I am a male and I have long hair that has always been incredibly thick. I want it to be smoother and have a silky look/feel to it...  The first two attached files are of my hair, and the next two files are pictures of how I want my hair to look... Notice how it has a much silkier, smoother look to it and how the curls aren't so clumped together. Anyone have any ideas on how to make my hair smoother like this... And going a step further, does anyone know how I could style my hair like he does?


----------



## SOSRedAlertSOS (Jan 21, 2015)

If you went to the barber and asked them to style your hair like this I'm sure it would involve either thinning your hair with shears and/or straightening it with a hot iron. With your current hair, you have a good starting point and could really benefit from purchasing some pomade to help style it.


----------



## wadedl (Jan 22, 2015)

I think a little product could do a lot. I know shine products take a lot of volume away in my husband's hair so he won't use them so that may be a good starting point.


----------



## ZeeOmega (Jan 23, 2015)

@@stephensproject Hi! It does look like your hair may be quite a bit thicker than Harry Styles', which probably is making it difficult to style it similar to the way he does. A stylist would be the best person to give you advice on that, as they can see how your hair behaves in person. I suggest looking up a stylist that knows how to cut curly hair. Not all of them do and it can really make a difference in how manageable your hair is. 
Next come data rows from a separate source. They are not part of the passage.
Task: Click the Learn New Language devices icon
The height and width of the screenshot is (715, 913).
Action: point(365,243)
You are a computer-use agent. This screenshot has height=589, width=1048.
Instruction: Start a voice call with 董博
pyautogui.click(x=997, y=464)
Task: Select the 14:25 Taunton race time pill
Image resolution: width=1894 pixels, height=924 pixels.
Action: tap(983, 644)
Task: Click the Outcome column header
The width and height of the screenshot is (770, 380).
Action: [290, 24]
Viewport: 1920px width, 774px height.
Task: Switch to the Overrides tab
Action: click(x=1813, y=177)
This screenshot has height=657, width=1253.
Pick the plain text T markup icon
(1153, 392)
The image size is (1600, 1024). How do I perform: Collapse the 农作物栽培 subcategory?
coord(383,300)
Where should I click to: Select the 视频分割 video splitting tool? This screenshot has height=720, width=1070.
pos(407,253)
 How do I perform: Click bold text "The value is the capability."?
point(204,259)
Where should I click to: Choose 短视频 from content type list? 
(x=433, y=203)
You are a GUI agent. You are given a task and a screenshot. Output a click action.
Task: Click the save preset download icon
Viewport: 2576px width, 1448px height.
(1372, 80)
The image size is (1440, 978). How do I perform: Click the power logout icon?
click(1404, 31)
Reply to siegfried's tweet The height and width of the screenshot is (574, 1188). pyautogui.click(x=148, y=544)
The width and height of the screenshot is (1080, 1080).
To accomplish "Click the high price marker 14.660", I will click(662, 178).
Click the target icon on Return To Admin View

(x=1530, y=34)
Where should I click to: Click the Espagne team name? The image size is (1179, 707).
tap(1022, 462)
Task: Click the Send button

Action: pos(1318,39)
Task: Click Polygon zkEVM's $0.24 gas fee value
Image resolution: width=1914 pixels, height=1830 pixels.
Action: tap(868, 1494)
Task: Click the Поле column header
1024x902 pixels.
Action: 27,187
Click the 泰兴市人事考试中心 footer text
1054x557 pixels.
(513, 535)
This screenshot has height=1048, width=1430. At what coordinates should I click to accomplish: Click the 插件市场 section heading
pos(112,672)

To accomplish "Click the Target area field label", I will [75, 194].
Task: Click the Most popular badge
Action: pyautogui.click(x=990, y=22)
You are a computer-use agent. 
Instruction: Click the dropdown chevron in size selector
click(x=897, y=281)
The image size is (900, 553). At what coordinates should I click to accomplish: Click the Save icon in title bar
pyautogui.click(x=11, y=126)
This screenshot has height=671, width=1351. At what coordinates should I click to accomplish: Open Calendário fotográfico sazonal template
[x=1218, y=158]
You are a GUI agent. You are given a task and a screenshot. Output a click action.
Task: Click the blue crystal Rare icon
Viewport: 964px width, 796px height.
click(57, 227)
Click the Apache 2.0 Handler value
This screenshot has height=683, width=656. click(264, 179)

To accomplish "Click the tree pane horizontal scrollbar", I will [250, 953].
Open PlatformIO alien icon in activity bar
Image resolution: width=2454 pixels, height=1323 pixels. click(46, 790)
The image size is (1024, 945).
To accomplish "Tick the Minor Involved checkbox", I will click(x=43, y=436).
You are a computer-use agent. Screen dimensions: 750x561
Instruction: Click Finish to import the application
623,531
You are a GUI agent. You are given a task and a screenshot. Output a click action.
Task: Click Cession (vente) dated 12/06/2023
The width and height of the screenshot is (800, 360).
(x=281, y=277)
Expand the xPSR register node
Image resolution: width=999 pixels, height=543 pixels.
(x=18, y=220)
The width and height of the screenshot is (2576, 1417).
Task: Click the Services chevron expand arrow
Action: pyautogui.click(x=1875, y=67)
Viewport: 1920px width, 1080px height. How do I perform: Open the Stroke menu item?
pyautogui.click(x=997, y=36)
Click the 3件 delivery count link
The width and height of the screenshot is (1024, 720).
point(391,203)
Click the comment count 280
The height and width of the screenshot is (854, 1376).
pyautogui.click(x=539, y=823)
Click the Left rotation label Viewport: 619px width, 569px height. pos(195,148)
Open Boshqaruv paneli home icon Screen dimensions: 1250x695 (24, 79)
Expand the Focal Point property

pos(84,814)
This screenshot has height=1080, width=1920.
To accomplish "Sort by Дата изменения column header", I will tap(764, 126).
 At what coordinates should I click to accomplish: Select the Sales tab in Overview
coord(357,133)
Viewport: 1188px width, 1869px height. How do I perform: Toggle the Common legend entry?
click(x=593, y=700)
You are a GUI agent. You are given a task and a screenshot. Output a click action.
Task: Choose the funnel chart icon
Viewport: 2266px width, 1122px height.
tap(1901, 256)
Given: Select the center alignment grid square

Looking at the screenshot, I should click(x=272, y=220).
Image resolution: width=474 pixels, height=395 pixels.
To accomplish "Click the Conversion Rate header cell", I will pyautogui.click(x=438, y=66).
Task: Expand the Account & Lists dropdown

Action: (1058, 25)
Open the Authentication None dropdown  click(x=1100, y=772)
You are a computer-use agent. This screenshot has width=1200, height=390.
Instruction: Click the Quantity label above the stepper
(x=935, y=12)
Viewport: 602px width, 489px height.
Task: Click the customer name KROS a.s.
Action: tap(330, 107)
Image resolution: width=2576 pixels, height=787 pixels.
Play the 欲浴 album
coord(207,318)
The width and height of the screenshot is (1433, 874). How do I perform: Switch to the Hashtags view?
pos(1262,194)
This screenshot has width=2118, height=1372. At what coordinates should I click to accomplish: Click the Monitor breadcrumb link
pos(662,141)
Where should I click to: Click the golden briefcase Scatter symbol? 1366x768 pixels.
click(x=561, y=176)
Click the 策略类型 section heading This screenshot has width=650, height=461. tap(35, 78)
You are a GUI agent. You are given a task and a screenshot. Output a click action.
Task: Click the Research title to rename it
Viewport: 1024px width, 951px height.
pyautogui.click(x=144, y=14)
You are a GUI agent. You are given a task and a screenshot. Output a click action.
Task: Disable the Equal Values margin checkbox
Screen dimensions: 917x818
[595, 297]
In order to get silkier and better defined curls I would recommend that you google search Curly Girl Method or Curly Hair Method. Don't let the the 'girl' in the method throw you off. A lot of guys make use of the method as well. It can also be the No-Poo (as in No Shampoo) Method, but with Curly Girl there is a focus on considering ingredients, products, and methods that benefit curly hair. It's more like a general set of guidelines, with people modifying it to how it works best with their own hair and circumstances. The definition and shine of my own curls, along with the overall health of my hair, improved greatly when I started incorporating the CG method into my routine.  

Best of luck!


----------



## roselin3345 (Jan 23, 2015)

In order to make your hair tall and silky anybody should use natural hair oil. It's better and don't have any side effect.


----------



## roselin3345 (Jan 23, 2015)

wadedl said:


> I think a little product could do a lot. I know shine products take a lot of volume away in my husband's hair so he won't use them so that may be a good starting point.


Yes, you're right in some causes. There is a provarb: "Many drops makes s shower" like it.


----------